There were a decent number of followups, the problem's that we were kinda stuck between 'impossible to prove a negative' and 'she doeth protest too much'. Even if everything in the Bloomberg story was true, tearing down every single chip on a wide variety of boards couldn't actually disprove the claims, since Bloomberg said that only boards delivered to high-profile targets were modified. And neither did we ever see a released photo of a modified board, or a hexdump of whatever compromise it was supposed to be pushing. But there's also pretty good reasons to not want to do that from a national security perspective, and thanks to certain types of gag orders the feds can make it illegal to admit there's a problem.

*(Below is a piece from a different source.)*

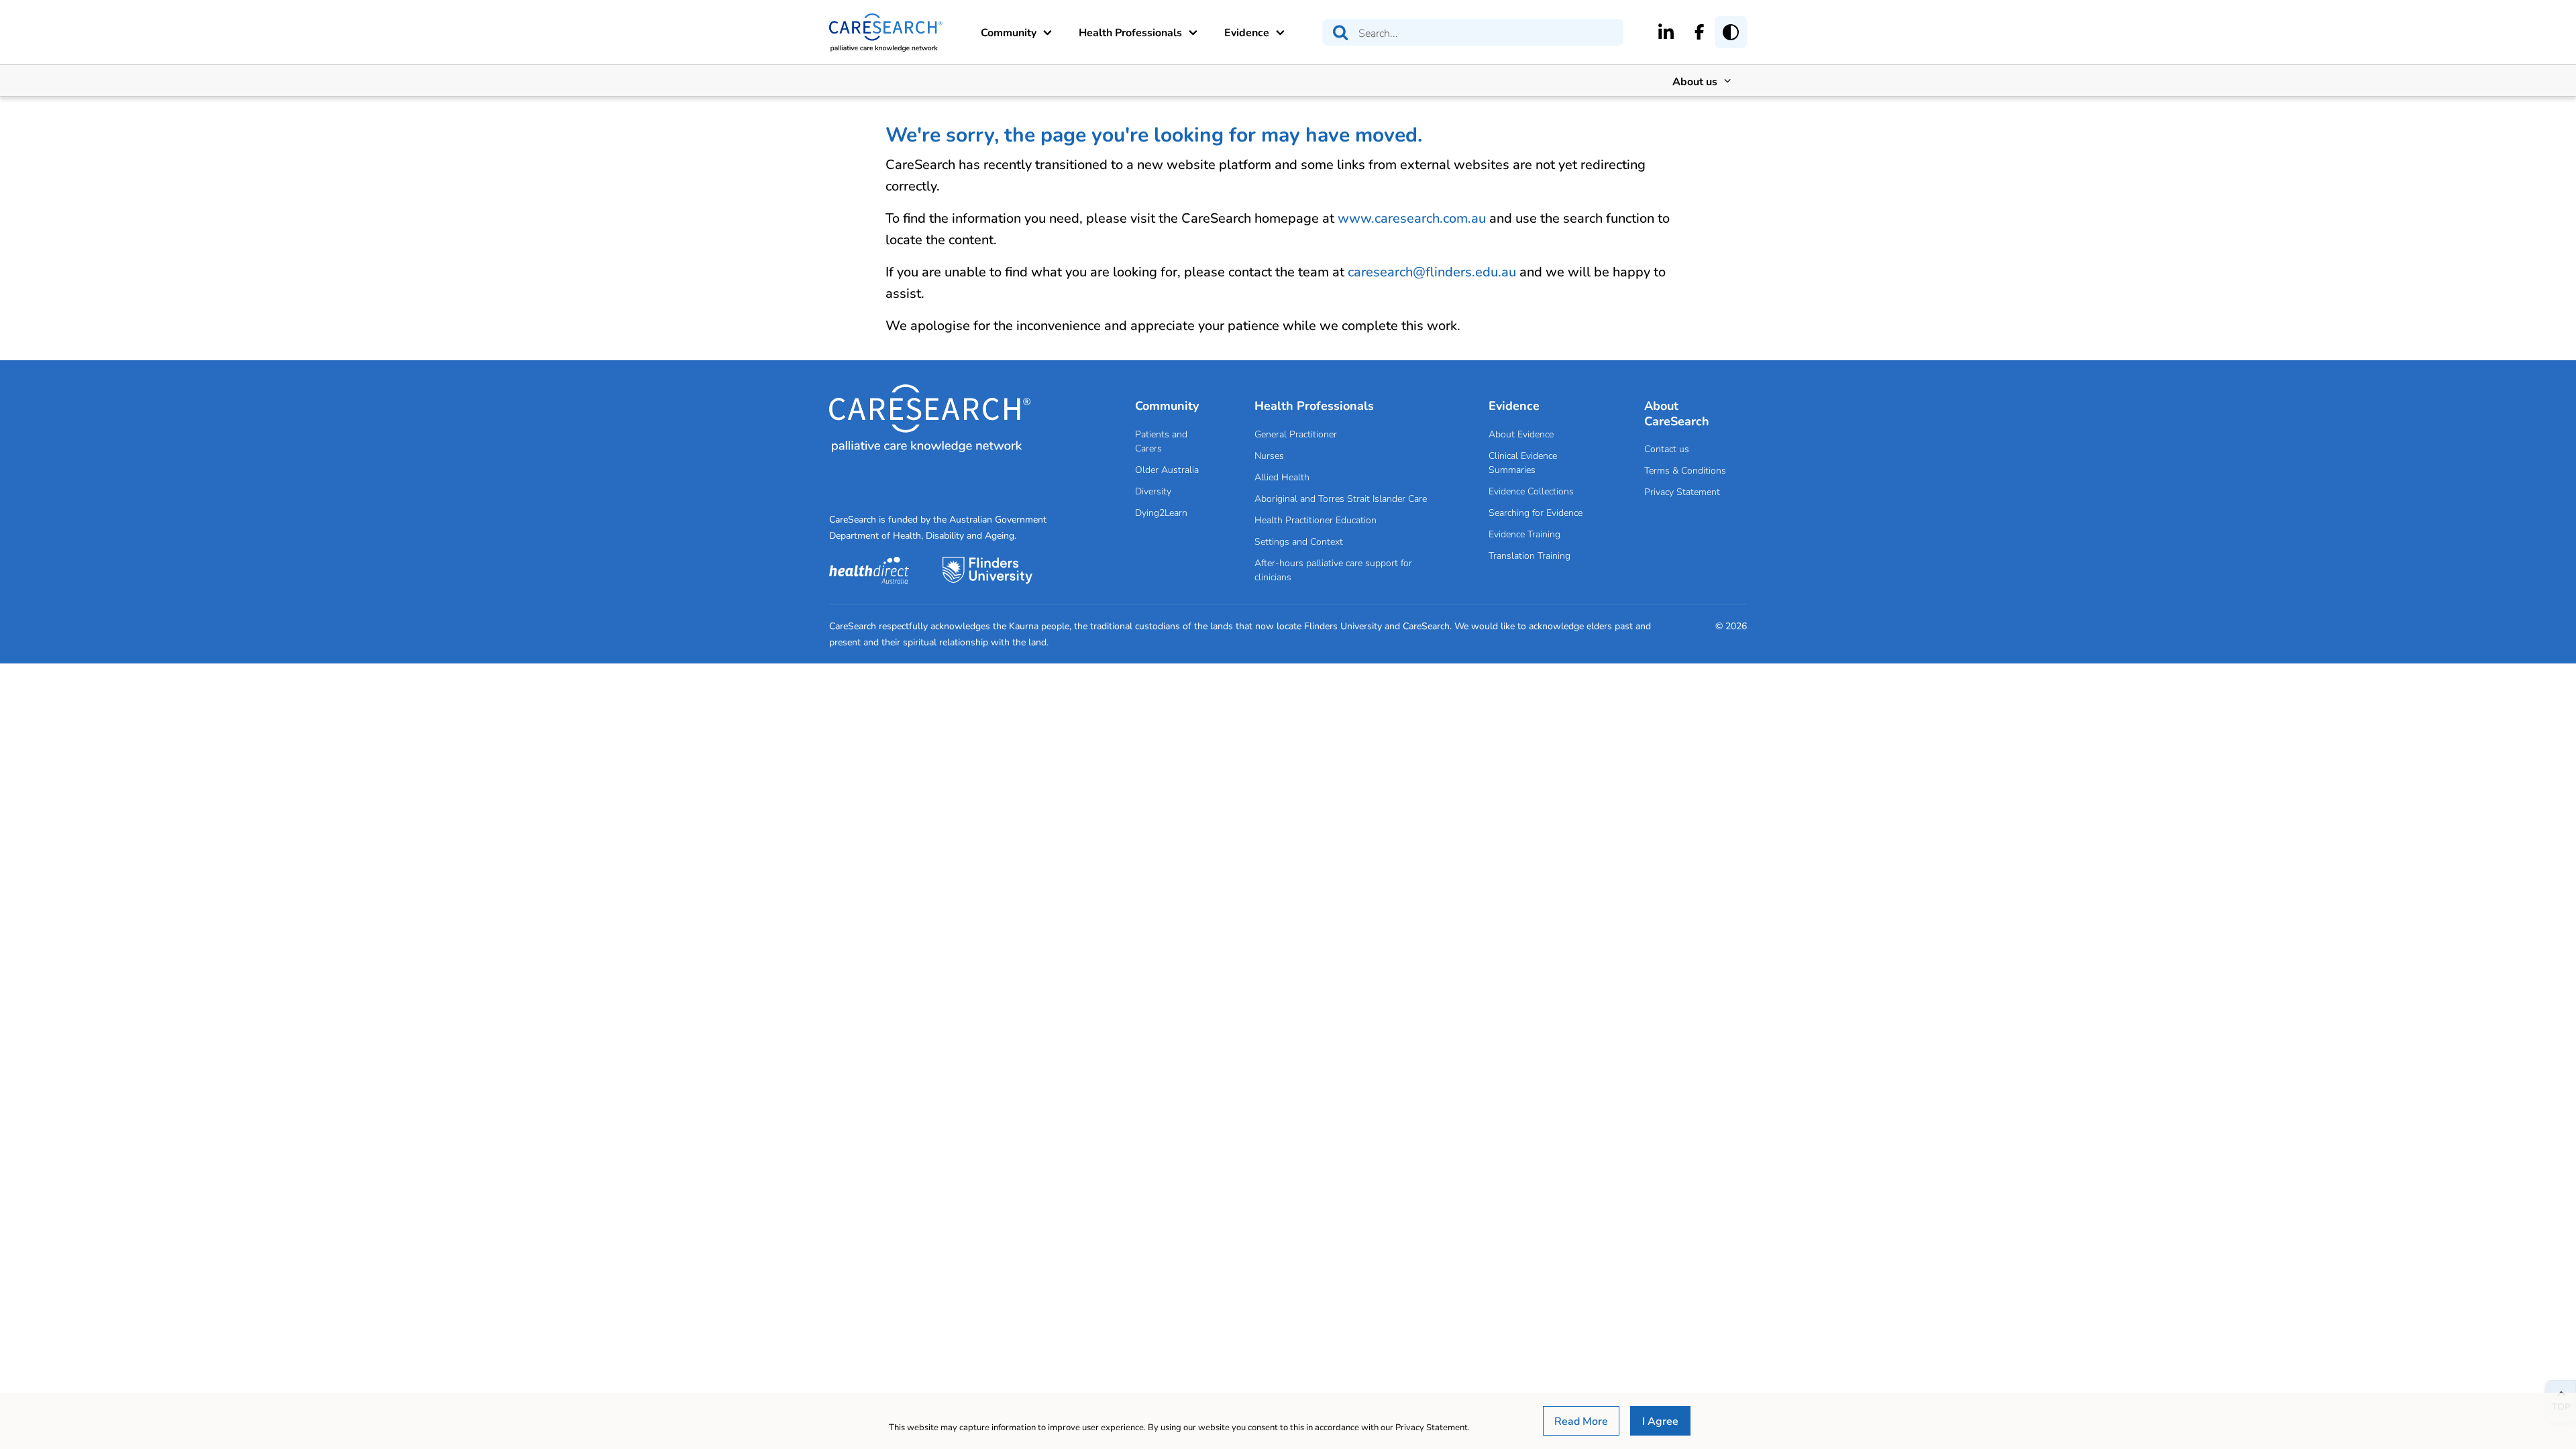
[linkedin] (1666, 31)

My gutcheck is that it's not 'real' in the full sense Bloomberg claimed rather than just simple modified firmware -- though a lot of ErrataRob pointed out contemporaneously, a lot of the reasons that it feels 'not real' might be because of incompetence by the reporting -- but it's a messy enough situation that I can't put even moderate confidence in it.
It's not as if nation states invading a supply chain to make devices literally explode is unheard of.
Working in an industry that takes this sort or compromise seriously we have a list of countries we can't buy from. Sometimes even if it's a US based company but a particular model or production run of a product is from a 'wrong' location, we can't use it.